Currently, women are given an injection of a hormone called human chorionic gonadotrophin (hCG) to stimulate egg production before IVF. The method tested in this study uses a naturally occurring hormone called kisspeptin-54 that stimulates the release of other reproductive hormones, triggering egg production in a 'gentler' way.
Researchers hope that kisspeptin-54 can offer safer IVF treatment by reducing the need for hCG, which carries the risk of causing ovarian hyperstimulation syndrome (OHSS). OHSS is where the ovaries produce too many eggs, which happens in around ten percent of women and can lead to ovarian pain, nausea, and in severe cases, death. Unlike hCG, which remains in the blood for a long time after an injection, kisspeptin is broken down more quickly, in turn lowering the risk of overstimulation and OHSS.
'OHSS is a major medical problem. It can be fatal in severe cases and it occurs in women undergoing IVF treatment who are otherwise very healthy. We really need more effective natural triggers for egg maturation during IVF treatment, and the results of this trial are very promising', said Professor Waljit Dhillo from Imperial College London, who led the study.
In this small-scale study, 53 women were given a single injection of kisspeptin-54 to induce ovulation. Mature eggs developed in 51 out of 53 participants. Forty-nine women had one or two fertilised embryos transferred to the uterus, and 12 became pregnant.
Scientists at Imperial College London will now carry out a second study in women with polycystic ovary syndrome, who have the highest risk of OHSS. Further studies will be required to investigate the full risk and safety of this treatment but also whether it leads to similar success rates in terms of fertilisation and healthy births as the current technique.

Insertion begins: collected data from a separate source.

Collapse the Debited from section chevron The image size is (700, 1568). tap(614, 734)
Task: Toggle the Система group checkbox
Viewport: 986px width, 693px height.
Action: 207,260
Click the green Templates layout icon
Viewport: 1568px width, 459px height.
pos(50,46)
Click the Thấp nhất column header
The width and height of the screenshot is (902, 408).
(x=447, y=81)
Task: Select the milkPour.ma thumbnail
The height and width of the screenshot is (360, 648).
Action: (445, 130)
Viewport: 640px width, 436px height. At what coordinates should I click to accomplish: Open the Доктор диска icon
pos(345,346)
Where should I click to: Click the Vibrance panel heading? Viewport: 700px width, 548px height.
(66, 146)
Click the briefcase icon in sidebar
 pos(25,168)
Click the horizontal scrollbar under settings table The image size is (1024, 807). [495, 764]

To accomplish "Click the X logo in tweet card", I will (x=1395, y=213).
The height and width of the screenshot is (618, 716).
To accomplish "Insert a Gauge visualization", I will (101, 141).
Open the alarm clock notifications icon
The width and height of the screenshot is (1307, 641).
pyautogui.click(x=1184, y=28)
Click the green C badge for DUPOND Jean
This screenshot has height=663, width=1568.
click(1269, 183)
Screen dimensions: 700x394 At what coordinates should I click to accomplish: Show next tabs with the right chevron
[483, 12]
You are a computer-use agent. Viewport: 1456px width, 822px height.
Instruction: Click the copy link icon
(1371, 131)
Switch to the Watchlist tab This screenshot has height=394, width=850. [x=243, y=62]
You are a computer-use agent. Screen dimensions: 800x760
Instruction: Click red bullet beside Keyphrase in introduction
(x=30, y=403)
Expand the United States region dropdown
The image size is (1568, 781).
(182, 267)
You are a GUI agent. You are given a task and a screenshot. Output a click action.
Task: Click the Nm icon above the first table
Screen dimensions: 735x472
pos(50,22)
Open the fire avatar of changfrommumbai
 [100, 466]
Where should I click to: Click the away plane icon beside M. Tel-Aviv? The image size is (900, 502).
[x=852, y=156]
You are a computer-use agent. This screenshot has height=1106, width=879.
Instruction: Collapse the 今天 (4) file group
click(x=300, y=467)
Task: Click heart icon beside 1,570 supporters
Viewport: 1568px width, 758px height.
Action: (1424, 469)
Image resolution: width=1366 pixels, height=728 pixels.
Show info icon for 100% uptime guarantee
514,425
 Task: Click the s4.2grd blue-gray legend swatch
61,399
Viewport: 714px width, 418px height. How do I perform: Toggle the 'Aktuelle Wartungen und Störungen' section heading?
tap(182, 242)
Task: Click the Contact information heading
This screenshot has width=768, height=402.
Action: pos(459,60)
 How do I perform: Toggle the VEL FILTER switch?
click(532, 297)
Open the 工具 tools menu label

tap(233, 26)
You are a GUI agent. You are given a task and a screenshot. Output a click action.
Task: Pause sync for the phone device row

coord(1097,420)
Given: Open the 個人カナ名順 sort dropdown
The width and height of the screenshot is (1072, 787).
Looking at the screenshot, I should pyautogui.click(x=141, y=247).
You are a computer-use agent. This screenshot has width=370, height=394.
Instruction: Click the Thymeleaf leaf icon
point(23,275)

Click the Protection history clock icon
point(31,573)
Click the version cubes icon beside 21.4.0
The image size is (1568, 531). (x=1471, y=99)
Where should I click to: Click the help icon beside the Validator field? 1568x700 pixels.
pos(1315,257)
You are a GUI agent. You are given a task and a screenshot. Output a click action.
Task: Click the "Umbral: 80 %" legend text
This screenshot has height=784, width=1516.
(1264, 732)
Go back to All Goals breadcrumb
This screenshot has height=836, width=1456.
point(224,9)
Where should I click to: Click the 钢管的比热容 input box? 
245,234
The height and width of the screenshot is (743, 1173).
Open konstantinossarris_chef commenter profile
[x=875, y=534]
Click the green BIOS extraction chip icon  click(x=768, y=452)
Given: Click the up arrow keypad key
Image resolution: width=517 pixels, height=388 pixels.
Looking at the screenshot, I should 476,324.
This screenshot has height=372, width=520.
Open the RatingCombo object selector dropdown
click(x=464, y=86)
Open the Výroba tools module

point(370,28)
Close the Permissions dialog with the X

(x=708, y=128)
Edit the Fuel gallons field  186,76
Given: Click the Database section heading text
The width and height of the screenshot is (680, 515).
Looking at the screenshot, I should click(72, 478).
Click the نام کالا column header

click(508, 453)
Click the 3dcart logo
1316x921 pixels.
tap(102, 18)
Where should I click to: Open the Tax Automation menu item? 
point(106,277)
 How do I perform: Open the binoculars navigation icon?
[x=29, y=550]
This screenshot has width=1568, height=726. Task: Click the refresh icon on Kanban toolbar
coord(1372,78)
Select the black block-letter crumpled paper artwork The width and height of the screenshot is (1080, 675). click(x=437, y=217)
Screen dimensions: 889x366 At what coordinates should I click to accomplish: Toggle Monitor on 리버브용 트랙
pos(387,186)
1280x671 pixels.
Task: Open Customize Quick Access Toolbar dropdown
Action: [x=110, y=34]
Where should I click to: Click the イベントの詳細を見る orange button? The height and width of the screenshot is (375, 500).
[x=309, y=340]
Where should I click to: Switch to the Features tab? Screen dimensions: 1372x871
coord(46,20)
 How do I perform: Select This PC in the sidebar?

Mr Yacoub Khalaf, director of the assisted conception unit at Guy's Hospital, told the BBC: 'Whilst it is plausible that the risk of hyperstimulation syndrome could be reduced following use of kisspeptin, the number of patients studied is too small to demonstrate reduction in the incidence'. He added that 'more clinical data is needed to demonstrate that kisspeptin is not just safe but also does not reduce the chance of a pregnancy'.